"Windows has stopped this device because it has reported problems. (Code 43)." This is Windows Device Manager throwing its hands up in defeat. It usually plagues Graphics Processing Units (GPUs) and USB Controllers. This guide covers how to systematically annihilate ghost drivers and restore hardware function.
1. The Driver Store Repository
When you click "Uninstall Device" in Device Manager, Windows frequently just reinstalls the exact same corrupted driver upon reboot. This happens because Windows caches all signed device drivers in the C:\Windows\System32\DriverStore\FileRepository folder. To truly purge a driver, you must evict it from this vault.
2. Display Driver Uninstaller (DDU): The Industry Standard
For GPU issues (Code 43 on Nvidia/AMD cards, flickering, or game stutters), standard uninstallers leave behind thousands of registry orphans and cached files. You must use the community tool DDU (Display Driver Uninstaller) by Wagnardsoft.
- Download DDU and extract it.
- Download your fresh Nvidia/AMD driver `.exe` to the desktop.

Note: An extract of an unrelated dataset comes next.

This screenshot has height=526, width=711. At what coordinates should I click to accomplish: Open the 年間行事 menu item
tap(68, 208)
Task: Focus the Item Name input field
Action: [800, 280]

- Disconnect from the Internet. (Critical: Otherwise Windows Update will silently install an old driver while you reboot).
- Boot into Safe Mode.
- Run DDU. Select your GPU type, and click "Clean and restart".
- Upon reboot (still offline), run the fresh GPU driver installer. Reconnect to the internet.
If Code 43 persists after a DDU sweep, there is a 95% probability the GPU has suffered physical hardware failure (burned VRAM or core degradation) and must be replaced/RMA'd.
3. Ghost USB Devices and Environment Variables
If a USB device (like an audio interface or flash drive) keeps disconnecting or throwing errors, it may be conflicting with a "ghost" of a previously installed driver.
By default, Device Manager hides devices that aren't currently plugged in. We must force it to show them:
- Press Win+R, type
sysdm.cpl. - Advanced tab -> Environment Variables.
- Under System variables, click New. Name:
devmgr_show_nonpresent_devices| Value:1 - Open Device Manager, click View -> "Show hidden devices".
Now expand "Universal Serial Bus controllers". You will see dozens of grayed-out "ghost" USB devices. Right-click and "Uninstall device" on every single grayed-out generic USB hub, mass storage device, and composite device. Reboot the PC. Windows will freshly enumerate your active USBs.